Last, the referee could not have concluded from the evidence before him that McGarry’s condition was a recurrence of a non-work-related injury sustained in 1980. Reviewing the evidence before the referee, both physicians stated that McGarry had a herniated disc on the right H-5 and that that injury was directly connected to McGarry’s employment. The 1980 injury, on the other hand, was on the left L5-S1, which is positioned below the L4-5. This evidence is augmented by McGarry’s testimony, accepted by *604the referee, that he experienced pain in his back while performing shoveling and heavy lifting. There was simply no evidence of any sort in this record which could support the referee’s conclusion that McGarry suffered a recurrence of his 1980 injury. As we previously stated, unless a referee’s rejection of evidence has some rational basis in the evidence of record, that rejection constitutes a capricious disregard of competent evidence. Farquhar.
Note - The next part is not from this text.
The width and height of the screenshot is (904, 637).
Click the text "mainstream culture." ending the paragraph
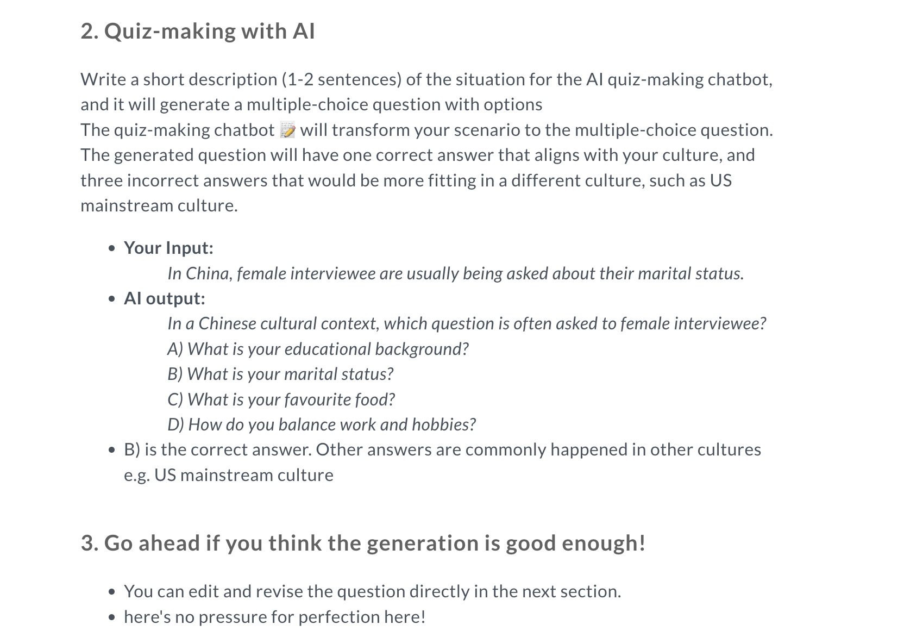(x=159, y=205)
Accordingly, we hold that the referee’s groundless “rejection” of the evidence of record in this case demonstrates a capricious disregard of competent evidence.
Reversed.
ORDER
NOW, March 27, 1992, the order of the Workmen’s Compensation Appeal Board in the above-captioned matter is hereby reversed.
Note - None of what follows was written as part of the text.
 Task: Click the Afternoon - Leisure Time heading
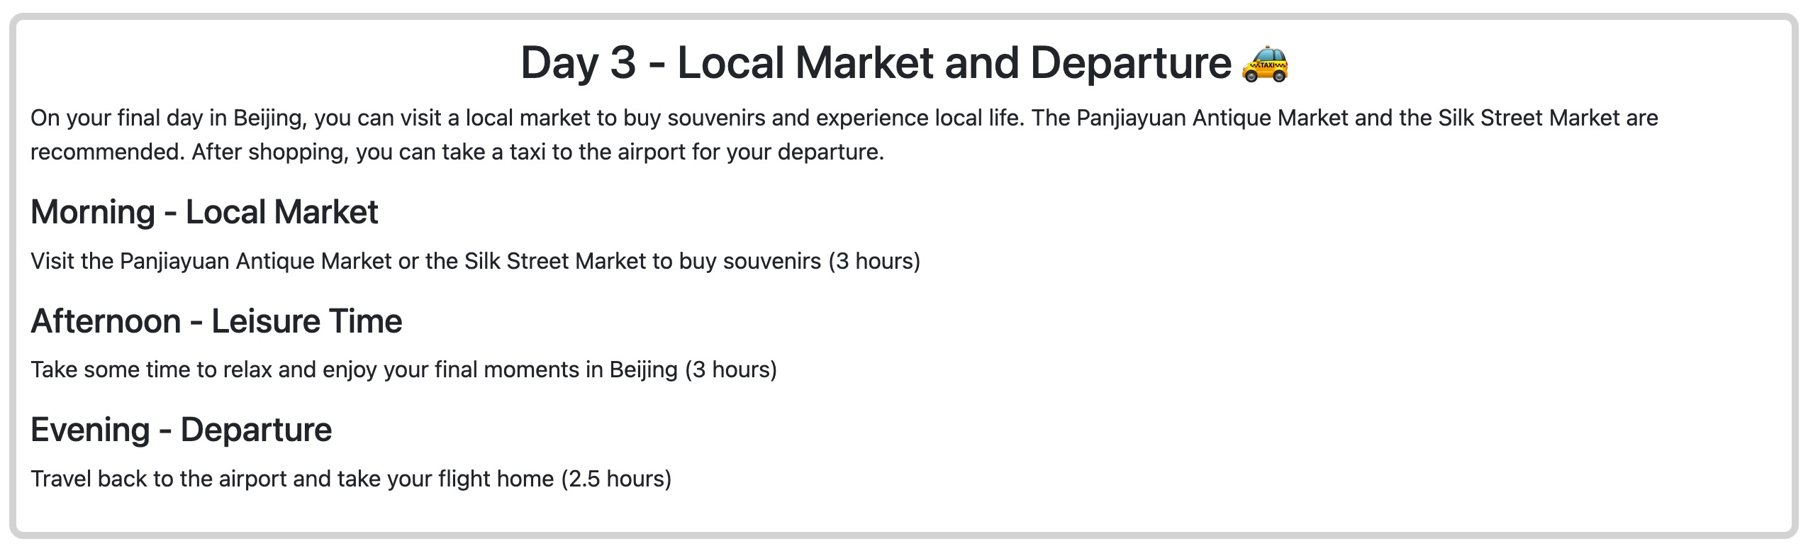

. In situations where both parties present evidence before the fact finder, we are directed by the Administrative Agency Law to affirm the adjudication unless we find that an appellant’s constitutional rights were violated, or that an error of law was committed, or that the findings of fact are not supported by substantial evidence. Section 704 of the Administrative Agency Law, 2 Pa.C.S. § 704.
. The term "sufficient evidence as a matter law” means that the evidence of the burdened party, if believed, establishes all the elements of the cause of action. Kirkwood.
. An unobjected to medical report is competent evidence. Bethlehem Mines Corp. v. Workmen’s Compensation Appeal Board, 34 Pa.Commonwealth Ct. 519, 383 A.2d 999 (1978).
. Employer, operating on the premise that the referee did not believe the testimony of McGarry and Dr. Lester’s medical report, argued that the referee found the medical report was not credible because it was based on McGarry’s testimony found not credible. Employer relies *601on Butler v. Workmen's Compensation Appeal Board (Commercial Laundry, Inc.), 67 Pa.Commonwealth Ct. 393, 447 A.2d 683 (1982). In the present case, however, Butler cannot apply since the referee accepted McGarry’s testimony describing how his injury occurred. In the first finding of fact the referee found specifically that "claimant experienced pain in his back radiating down his right leg while in the course and scope of his employment" on September 3, 1987 and on March 21, 1988; thus, Dr. Lester did not base his medical opinion on testimony found not credible.
. Employer argues that the referee found Dr. Lester’s report was not credible, and, because Dr. Finnegan’s report reached the same conclusion as Dr. Lester’s, the referee must have also found that Dr. Finnegan’s report was not credible. Even, assuming that the referee disbelieved Dr. Lester’s report, this Court would not infer that the referee also found Dr. Finnegan’s medical report not credible. Kirkwood.